Although GSEA was originally based on the rank of the correlation coefficients between a binary phenotype and gene expression levels, we replaced the correlation coefficient by the regression coefficient from a Cox model and took the rank of the absolute value of its standardized coefficient. We then followed the rest of the GSEA procedure in order to identify significant gene-sets or pathways. This is a modification of GSEA that takes into account the survival phenotype, which may in some cases be more informative than a binary phenotype. In addition, the modified GSEA allows covariance adjustment for age, sex and other clinical variables by taking the regression coefficient of genes from the Cox model with those adjusting covariates. However, the performance of the GSEA tests, GSEA1 and GSEA2, are not satisfactory except for a few cases. This may be due to the fact that the GSEA tests are nonparametric approaches using the rank-based statistic instead of using the value of the regression coefficient.
On the other hand, GT, WT and GBST have been proposed for regression-based models and can be extended to any phenotype such as binary, continuous, multi-class, or survival. These three tests can be easily adjusted for covariates, in order to determine whether gene expression profiles have an association with survival beyond what is explained by the adjusting covariates. The GT method assumes a random-effect model for the parameters corresponding to the coefficients of the individual genes in the pathway, in which the parameters are random variables and samples from N(0,τ2). Here all parameters are assumed to have a common variance of τ2, which can be extended to have a more complex covariance structure as mentioned in Goeman et al. [6]. The GT method uses a score test of τ2 = 0, which is equivalent to the null hypothesis that there is no association between survival and a given set of genes.
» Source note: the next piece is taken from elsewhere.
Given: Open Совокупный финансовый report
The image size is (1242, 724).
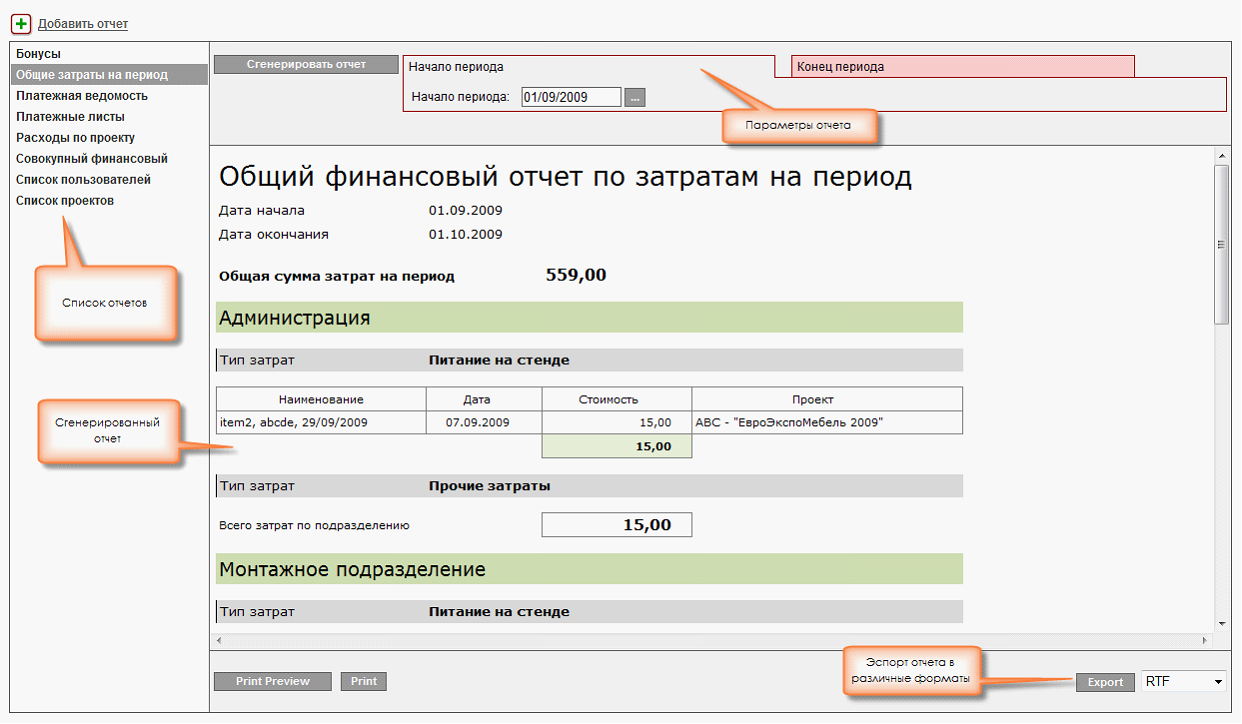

Therefore, this test does not depend on the number of genes in a given set and works under the assumption of a random-effect model with a common variance. As discussed in Goeman et al. [6], the score test of GT can have the optimal power against alternatives with small values of parameter τ2. In the simulation study, we generated the parameter from either a uniform or normal distribution with small variances. This may have contributed to the high power that we observed for GT. On the other hand, Boulesteix and Hothorn [8] proposed the GBST for testing the additional predictive value of gene expression data while adjusting for clinical covariates. They combined the standard regression models such as a logistic regression or a Cox model with a boosting procedure and used a permutation-based testing scheme. While Goeman et al. [5] reduced the multi-dimensional gene profiles into one-dimensional variance using a random-effect model, Adewale et al. [9] instead computed the sum of squares of the Wald statistics for the genes in the pathway from the univariate regression model. Likewise, the WT does not depend on the multi-dimensionality of the gene sets since the test statistic can be summarized as the sum of individual association measures. Compared to the GSEA tests, these three tests are based on parametric approaches since the values of the regression coefficients are taken into account in these tests via a score statistic or a sum of squares.
As pointed out by a referee, methodological issues should be considered when comparing gene-set analysis methods. Goeman and Bühlmann [24] addressed the definition of the null hypothesis, and in particular competitive versus self-contained tests, as well as the calculation of p-values, and the use of gene sampling versus subject sampling methods. GT, WT and GBST are based on the classical statistical models which lead to test a self-contained null hypothesis. Furthermore, they calculate the p-value using a subject sampling model. On the other hand, GSEA is a hybrid method: a Kolmogorov-Smirnov test statistic is motivated by a gene-sampling model, whereas a subject-sampling model is used to calculate the p-value. It was also pointed out that GSEA sometimes shows low power since the model and null hypothesis used to motivate the test statistic are different from the model and null hypothesis used to calculate the p-value. Simulation results indicate that both GSEA1 and GSEA2 have lower power than GT, WT and GBST.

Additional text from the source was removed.